Whether you use a free or paid DDNS service, a user name, domain name, and password is required. These items are part of your VPN configuration in the router you set before generating the VPN files for the client device.
Go back to the DDNS service and change the password or better yet, create a whole new account with a new domain name and password.
Reconfigure your router VPN server and use the new DDNS information. Then create a new set of VPN configuration files for the client device. The old configuration files will no longer work with the new router configuration.
- aemilianvsMar 24, 2025Aspirant
Thank you for taking the time to respond! I don't have DDNS (and I don't need it, afaik). I only have a fixed IP. The router has its own VPN server which has the security certificates I download for the clients to connect. I am talking about generating new certificates that the server would recognise. Hopefully it makes sense.
Thanks again!
- KitsapMar 24, 2025Master
aemilianvs wrote:Thank you for taking the time to respond! I don't have DDNS (and I don't need it, afaik). I only have a fixed IP. The router has its own VPN server which has the security certificates I download for the clients to connect. I am talking about generating new certificates that the server would recognise. Hopefully it makes sense.
Thanks again!
I understand what you are asking for. The series of generated certificates encrypt the router serial number and the DDNS password.
You cannot change the serial number and if you don't use DDNS, it is going to be difficult. As far as I know, the Netgear Open VPN implementation makes no provision for username and password protection for access to the Open VPN server.
- aemilianvsMar 25, 2025Aspirant
I have created a netgear ddns account and hostname and seems configured. When I download the certificate, it seem to be the same as the old one (based on the signature and public key), so it doesn't seem like it's been re-generated. I can't find an option to re-generate it manually.

> [SOURCE MATERIAL]:
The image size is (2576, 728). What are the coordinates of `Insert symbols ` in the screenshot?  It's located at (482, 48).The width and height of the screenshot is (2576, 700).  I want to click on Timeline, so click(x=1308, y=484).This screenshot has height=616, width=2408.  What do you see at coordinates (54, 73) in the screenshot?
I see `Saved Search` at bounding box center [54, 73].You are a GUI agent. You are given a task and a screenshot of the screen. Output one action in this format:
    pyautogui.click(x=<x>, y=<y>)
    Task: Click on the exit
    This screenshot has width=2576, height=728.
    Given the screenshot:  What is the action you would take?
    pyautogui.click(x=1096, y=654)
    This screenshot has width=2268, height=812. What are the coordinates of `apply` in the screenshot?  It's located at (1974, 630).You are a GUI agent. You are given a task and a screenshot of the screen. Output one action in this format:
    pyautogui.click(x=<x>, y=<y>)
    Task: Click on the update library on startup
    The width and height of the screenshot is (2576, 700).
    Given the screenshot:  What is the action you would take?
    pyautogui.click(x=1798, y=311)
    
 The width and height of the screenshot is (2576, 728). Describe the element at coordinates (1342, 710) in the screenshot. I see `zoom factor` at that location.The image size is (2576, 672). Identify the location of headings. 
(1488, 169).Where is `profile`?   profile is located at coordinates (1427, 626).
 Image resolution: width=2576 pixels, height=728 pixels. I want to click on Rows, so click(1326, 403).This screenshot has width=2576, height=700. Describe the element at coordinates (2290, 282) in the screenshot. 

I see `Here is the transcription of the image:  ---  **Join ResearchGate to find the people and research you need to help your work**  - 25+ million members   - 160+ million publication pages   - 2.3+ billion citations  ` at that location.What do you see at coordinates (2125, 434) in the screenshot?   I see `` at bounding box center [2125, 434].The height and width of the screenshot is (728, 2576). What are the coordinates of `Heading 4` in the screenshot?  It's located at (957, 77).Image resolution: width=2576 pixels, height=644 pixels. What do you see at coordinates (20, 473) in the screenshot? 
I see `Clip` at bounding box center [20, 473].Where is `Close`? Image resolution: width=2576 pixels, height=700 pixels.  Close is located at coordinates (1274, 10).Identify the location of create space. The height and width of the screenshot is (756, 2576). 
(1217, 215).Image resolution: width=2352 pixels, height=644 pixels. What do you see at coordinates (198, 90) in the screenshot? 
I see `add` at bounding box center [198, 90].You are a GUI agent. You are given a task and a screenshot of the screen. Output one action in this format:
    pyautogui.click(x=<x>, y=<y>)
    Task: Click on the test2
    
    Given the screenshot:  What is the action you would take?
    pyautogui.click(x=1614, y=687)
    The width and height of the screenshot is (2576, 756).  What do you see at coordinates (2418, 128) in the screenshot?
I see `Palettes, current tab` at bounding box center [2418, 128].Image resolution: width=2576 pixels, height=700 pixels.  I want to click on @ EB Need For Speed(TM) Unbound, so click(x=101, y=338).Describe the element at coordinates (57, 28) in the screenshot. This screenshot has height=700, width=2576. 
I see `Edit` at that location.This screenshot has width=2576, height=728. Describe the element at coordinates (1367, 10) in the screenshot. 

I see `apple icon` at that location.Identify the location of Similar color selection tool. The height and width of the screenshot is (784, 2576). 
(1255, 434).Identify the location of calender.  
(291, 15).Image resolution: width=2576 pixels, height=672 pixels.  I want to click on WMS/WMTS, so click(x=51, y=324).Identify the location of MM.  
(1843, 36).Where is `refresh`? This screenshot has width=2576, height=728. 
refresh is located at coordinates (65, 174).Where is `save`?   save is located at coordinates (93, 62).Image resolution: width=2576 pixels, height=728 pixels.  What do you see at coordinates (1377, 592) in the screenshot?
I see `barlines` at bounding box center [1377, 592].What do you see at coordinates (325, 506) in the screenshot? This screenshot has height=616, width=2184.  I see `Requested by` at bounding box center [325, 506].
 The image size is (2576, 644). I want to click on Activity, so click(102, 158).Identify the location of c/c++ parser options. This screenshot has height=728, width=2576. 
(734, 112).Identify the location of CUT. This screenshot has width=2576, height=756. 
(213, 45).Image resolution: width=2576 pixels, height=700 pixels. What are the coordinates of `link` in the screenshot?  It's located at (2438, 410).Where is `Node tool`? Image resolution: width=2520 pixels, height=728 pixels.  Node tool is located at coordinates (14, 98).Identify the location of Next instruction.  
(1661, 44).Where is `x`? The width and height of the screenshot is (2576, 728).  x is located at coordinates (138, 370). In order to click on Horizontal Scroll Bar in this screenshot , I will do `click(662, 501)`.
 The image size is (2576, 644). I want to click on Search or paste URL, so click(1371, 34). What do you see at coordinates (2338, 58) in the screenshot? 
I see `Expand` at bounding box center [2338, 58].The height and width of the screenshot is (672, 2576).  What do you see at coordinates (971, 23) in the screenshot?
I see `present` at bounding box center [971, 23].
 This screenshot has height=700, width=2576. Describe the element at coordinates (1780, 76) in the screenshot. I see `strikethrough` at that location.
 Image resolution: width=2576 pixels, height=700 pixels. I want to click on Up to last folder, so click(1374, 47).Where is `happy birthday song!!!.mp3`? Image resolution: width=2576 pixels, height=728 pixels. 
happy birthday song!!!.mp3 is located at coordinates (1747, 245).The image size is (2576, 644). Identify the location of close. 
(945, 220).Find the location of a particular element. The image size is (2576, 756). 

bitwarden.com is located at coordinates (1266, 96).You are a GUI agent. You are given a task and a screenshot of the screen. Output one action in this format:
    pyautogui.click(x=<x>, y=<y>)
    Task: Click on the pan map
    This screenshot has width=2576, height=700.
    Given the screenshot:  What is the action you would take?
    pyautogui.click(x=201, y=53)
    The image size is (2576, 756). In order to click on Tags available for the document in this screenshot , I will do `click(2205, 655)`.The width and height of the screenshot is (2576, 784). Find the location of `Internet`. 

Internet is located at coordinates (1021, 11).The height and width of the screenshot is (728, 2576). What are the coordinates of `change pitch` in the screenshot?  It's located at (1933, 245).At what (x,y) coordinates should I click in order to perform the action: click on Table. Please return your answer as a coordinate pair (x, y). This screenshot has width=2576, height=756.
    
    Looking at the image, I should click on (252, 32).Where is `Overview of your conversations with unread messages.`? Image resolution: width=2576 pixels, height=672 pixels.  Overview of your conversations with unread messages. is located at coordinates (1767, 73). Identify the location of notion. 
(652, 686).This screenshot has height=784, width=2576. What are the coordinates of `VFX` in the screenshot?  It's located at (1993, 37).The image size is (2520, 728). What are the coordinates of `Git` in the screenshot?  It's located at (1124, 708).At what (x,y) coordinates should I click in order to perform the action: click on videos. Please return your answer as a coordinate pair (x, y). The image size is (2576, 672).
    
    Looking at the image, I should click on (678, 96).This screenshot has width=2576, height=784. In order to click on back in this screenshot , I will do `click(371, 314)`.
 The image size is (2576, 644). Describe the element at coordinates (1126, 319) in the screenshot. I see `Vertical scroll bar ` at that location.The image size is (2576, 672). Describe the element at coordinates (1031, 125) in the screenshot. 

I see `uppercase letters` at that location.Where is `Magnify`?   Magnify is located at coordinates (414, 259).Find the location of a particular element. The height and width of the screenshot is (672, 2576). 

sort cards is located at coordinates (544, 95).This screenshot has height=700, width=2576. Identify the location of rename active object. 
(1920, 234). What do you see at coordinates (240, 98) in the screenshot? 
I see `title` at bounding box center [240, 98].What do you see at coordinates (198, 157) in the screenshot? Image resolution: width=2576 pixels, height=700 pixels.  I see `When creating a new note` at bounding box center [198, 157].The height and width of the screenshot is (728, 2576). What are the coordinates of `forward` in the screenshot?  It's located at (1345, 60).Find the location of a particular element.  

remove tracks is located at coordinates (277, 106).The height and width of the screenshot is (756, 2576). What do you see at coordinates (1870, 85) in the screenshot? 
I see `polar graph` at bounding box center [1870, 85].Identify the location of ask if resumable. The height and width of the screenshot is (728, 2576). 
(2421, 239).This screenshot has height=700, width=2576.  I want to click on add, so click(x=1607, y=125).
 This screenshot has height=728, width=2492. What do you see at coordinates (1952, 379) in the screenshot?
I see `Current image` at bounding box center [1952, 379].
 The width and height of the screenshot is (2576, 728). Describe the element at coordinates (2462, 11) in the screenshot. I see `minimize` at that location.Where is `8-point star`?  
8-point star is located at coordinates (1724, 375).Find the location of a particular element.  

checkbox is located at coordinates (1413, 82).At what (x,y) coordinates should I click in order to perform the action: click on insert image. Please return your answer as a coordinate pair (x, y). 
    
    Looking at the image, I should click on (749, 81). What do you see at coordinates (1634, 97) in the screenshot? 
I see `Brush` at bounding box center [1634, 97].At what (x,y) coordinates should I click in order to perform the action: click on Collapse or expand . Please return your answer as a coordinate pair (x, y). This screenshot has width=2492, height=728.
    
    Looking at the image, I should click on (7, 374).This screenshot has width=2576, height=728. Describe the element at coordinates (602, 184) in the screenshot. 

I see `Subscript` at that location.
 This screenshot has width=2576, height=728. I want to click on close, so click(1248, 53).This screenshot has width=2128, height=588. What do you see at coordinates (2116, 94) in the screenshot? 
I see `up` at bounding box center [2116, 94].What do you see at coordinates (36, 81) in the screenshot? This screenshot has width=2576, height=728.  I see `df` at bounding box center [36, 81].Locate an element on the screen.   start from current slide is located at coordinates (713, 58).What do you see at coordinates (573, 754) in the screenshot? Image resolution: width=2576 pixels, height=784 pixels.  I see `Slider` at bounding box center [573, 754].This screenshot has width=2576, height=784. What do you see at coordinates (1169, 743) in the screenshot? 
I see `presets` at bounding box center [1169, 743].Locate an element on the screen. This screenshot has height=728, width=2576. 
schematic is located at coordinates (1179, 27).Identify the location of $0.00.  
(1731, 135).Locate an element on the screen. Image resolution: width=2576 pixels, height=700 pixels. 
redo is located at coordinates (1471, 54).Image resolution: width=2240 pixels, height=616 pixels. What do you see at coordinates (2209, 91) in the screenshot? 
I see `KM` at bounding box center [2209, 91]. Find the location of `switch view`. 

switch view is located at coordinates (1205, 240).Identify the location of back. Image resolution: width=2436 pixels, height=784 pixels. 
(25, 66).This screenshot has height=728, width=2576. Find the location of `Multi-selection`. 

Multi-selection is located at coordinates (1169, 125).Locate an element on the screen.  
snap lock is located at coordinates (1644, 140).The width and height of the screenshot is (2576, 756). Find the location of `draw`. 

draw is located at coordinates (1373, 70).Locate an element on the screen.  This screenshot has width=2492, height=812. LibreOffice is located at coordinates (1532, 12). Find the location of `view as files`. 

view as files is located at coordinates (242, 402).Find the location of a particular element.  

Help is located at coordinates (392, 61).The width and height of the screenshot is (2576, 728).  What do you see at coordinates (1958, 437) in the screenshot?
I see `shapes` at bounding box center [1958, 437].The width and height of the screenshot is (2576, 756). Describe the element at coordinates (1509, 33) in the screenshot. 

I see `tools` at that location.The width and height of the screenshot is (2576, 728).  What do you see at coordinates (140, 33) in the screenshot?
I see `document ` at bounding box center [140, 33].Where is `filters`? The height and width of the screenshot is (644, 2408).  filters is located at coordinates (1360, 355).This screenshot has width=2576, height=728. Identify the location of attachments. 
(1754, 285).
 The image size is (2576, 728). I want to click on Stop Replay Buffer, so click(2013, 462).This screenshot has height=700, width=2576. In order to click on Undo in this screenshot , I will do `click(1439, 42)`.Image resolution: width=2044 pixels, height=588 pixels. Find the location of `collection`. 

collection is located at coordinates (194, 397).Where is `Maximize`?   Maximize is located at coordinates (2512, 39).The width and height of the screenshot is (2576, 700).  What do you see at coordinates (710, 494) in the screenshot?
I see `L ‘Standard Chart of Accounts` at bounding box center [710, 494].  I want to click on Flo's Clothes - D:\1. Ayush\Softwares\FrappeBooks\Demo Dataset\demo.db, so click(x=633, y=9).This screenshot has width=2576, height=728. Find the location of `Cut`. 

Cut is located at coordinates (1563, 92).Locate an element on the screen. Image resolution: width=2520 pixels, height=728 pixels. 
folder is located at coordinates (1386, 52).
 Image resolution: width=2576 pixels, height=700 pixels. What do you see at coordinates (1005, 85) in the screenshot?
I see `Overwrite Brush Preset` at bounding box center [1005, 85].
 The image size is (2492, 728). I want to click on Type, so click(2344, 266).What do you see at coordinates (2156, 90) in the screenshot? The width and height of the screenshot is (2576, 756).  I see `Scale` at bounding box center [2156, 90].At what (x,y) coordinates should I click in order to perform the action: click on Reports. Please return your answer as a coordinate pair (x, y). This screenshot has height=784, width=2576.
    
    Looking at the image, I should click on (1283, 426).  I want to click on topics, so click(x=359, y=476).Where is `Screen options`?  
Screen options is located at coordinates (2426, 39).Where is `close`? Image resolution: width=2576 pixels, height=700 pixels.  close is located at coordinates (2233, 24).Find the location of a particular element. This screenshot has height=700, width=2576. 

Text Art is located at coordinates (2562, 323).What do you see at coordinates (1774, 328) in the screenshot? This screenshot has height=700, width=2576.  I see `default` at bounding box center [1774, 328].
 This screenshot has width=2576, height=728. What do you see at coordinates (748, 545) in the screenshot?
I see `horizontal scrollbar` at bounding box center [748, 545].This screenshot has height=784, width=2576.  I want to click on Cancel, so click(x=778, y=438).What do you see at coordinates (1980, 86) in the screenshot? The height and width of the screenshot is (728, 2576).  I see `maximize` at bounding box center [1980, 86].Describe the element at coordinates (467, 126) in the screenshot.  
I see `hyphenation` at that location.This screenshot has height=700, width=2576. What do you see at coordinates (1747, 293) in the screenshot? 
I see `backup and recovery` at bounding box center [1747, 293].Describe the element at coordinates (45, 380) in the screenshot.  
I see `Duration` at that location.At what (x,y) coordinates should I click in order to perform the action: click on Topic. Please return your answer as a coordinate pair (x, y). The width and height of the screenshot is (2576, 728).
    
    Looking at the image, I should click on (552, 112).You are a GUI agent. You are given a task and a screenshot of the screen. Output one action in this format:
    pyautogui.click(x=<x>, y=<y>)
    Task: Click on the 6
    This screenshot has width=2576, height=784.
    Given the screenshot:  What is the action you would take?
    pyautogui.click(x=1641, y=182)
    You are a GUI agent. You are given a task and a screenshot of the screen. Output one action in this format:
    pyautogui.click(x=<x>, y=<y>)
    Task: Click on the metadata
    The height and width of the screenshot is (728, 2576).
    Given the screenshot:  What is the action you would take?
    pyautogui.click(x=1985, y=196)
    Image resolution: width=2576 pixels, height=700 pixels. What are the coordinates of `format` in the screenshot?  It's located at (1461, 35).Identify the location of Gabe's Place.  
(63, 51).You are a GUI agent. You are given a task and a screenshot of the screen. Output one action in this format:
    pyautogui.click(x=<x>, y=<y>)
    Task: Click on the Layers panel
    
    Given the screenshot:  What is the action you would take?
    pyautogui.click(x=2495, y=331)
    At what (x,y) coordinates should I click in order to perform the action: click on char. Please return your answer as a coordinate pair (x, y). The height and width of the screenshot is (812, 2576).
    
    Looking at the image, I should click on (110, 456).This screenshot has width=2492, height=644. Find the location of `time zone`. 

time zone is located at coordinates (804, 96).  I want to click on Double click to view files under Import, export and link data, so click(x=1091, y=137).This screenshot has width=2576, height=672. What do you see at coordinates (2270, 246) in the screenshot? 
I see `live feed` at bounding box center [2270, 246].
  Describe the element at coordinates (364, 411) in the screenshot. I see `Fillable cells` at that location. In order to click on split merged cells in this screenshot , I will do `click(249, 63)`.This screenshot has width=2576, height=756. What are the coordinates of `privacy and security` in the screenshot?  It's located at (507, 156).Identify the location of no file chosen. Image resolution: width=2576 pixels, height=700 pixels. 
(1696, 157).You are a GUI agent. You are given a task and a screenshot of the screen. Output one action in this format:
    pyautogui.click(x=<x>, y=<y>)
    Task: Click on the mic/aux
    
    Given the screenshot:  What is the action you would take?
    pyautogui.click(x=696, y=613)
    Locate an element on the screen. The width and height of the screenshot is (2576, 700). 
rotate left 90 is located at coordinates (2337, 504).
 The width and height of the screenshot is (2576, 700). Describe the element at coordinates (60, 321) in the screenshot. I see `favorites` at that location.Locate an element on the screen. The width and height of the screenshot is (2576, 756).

> [WORK REQUEST]: Summarize the forum thread above on regenerating router VPN certificates in three sentences.

> [PROBLEM SOLUTION]: One reply advises changing the DDNS password or creating a new DDNS account, reconfiguring the router's VPN server with the new DDNS information, and generating a new set of VPN configuration files for the client device. The user aemilianvs answers that they have a fixed IP rather than DDNS and want new certificates that the router's VPN server would recognize, and Kitsap responds that the certificates encrypt the router serial number and the DDNS password, so without DDNS this is difficult. After creating a Netgear DDNS account and hostname, aemilianvs finds that the downloaded certificate seems to be the same as the old one and cannot find an option to regenerate it manually.